Un vent de réconciliation souffle entre Paris et Rabat. Lors d’une visite officielle à Rabat, le Premier ministre français Sébastien Lecornu a partagé, jeudi, l’optimisme des deux capitales quant à l’avenir de leurs relations bilatérales, symbolisant un apaisement progressif engagé depuis plusieurs mois.

Cette dynamique s’est concrétisée par la reconnaissance, en 2024, par le président français Emmanuel Macron de la souveraineté marocaine sur le Sahara occidental, une décision qui a mis fin à trois années de tensions marquées par des désaccords politiques et des restrictions sur les visas. Le chef de l’État français avait ensuite été accueilli avec les honneurs à Rabat en octobre 2024, scellant ainsi une réconciliation diplomatique et économique.
Les discussions entre Sébastien Lecornu et son homologue marocain Aziz Akhannouch ont abouti à une déclaration commune qualifiée de « bilan exceptionnellement positif », évoquant même la possibilité d’un traité bilatéral inédit. Ce partenariat, décrit comme « hors normes », serait le premier conclu par la France avec un pays en dehors de l’Union européenne, bien que les modalités pratiques restent à préciser.

une coopération renforcée malgré des ombres au tableau
Malgré ce climat de confiance retrouvé, des questions persistent. Une enquête publiée par un consortium international a relancé les débats sur l’utilisation présumée du logiciel Pegasus par le Maroc pour des activités d’espionnage. Rabat a catégoriquement démenti ces allégations, qualifiées de « mensongères et infondées ». Interrogés sur le sujet, les responsables français ont préféré ne pas commenter, évoquant une « histoire ancienne » et recentrant le discours sur les avancées concrètes.
Les échanges entre les deux délégations, réunies pour la première fois depuis 2019 lors de la 15e rencontre de haut niveau, ont permis de souligner des succès opérationnels récents dans la lutte contre le terrorisme et la criminalité organisée. Sébastien Lecornu a insisté sur la nécessité de « renforcer le cadre de coopération » et de « changer d’échelle » dans les relations franco-marocaines, notamment sur les enjeux sécuritaires au Sahel.
un partenariat stratégique axé sur l’afrique et la sécurité
Les deux pays ont réaffirmé leur volonté de collaborer plus étroitement en Afrique, où la menace jihadiste pèse sur la stabilité régionale. Aziz Akhannouch a salué une « vision stratégique partagée », fondée sur une « confiance retrouvée » et une « ambition commune ». Le Maroc s’impose désormais comme un partenaire privilégié de la France au Maghreb, reléguant au second plan les tentatives de maintenir un équilibre avec Alger.
Parmi les avancées concrètes, une douzaine d’accords ont été signés, dont un appel à manifestation d’intérêt pour une interconnexion électrique entre les deux pays. Des conventions de financement ont également été conclues avec l’Agence française de développement, notamment pour des projets dans les secteurs de l’eau et des transports, comme la ligne RER de Rabat.

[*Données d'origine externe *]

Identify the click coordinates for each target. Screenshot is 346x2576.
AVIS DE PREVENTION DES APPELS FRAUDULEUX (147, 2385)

Sur le volet migratoire, Paris a annoncé vouloir faciliter les « mobilités circulaires » entre les deux rives de la Méditerranée, en simplifiant les procédures pour les entrepreneurs et les étudiants. Une annonce qui contraste avec les tensions passées, lorsque les restrictions sur les visas avaient suscité des tensions en 2021 et 2022.
Alors que les regards se tournent désormais vers une éventuelle visite du roi Mohammed VI en France, les observateurs soulignent que cette dynamique bilatérale pourrait redéfinir les équilibres géopolitiques en Afrique du Nord.